What is the AI Incident Database, and What Does It Reveal About Real-World AI Harms?
The AI Incident Database is a comprehensive repository dedicated to indexing real-world harms, failures, and near-misses caused by the deployment of artificial intelligence systems. As AI integration accelerates across global industries, the database serves as a critical historical record of when and how these systems fail in practice. By cataloging these events, it transforms abstract concerns about AI safety into concrete, actionable data.
Rather than focusing on theoretical existential threats, the database tracks practical, documented consequences of AI deployment. It provides developers, researchers, and policymakers with a transparent view of algorithmic failures, moving the industry conversation from hypothetical risks to documented reality. This resource is increasingly utilized to understand failure modes, improve testing protocols, and mitigate risks before new systems are deployed.
The database is a project of the Responsible AI Collaborative, an organization specifically chartered to advance and govern the platform. It was formally introduced to the research community through a 2021 paper presented at the Conference on Innovative Applications of Artificial Intelligence.

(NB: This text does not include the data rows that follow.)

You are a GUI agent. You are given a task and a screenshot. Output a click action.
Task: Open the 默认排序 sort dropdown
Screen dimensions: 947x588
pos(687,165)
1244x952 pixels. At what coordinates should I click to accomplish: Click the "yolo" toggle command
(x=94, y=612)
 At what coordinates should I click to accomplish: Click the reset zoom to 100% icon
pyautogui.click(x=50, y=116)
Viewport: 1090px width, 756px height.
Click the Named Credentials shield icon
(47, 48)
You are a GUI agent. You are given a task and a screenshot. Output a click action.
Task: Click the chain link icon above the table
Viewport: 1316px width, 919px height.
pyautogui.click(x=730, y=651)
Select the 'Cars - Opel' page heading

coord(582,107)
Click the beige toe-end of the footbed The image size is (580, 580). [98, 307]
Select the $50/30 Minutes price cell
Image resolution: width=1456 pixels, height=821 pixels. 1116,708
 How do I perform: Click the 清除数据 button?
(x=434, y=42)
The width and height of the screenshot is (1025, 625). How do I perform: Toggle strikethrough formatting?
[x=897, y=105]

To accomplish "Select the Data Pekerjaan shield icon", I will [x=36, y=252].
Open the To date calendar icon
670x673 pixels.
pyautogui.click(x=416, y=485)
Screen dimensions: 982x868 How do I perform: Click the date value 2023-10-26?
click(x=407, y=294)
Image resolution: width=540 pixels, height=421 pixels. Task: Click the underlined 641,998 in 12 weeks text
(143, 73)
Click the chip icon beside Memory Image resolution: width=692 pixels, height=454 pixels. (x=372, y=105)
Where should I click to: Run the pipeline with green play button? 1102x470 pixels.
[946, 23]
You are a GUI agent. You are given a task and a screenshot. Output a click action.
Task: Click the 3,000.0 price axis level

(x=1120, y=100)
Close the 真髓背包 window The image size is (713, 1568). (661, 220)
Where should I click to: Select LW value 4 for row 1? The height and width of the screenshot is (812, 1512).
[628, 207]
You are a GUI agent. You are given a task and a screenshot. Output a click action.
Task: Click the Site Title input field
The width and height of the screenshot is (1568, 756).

How the AI Incident Database Works
The database functions as a collaborative, searchable archive that standardizes how AI failures are reported and analyzed.
- Incident Collection: The database aggregates reports from public records, news articles, and verified user submissions detailing events where an AI system caused property damage, financial loss, physical injury, or civil rights violations.
- Categorization: Each incident is tagged with specific metadata, including the industry domain, the type of AI technology involved (such as computer vision or large language models), and the nature of the harm.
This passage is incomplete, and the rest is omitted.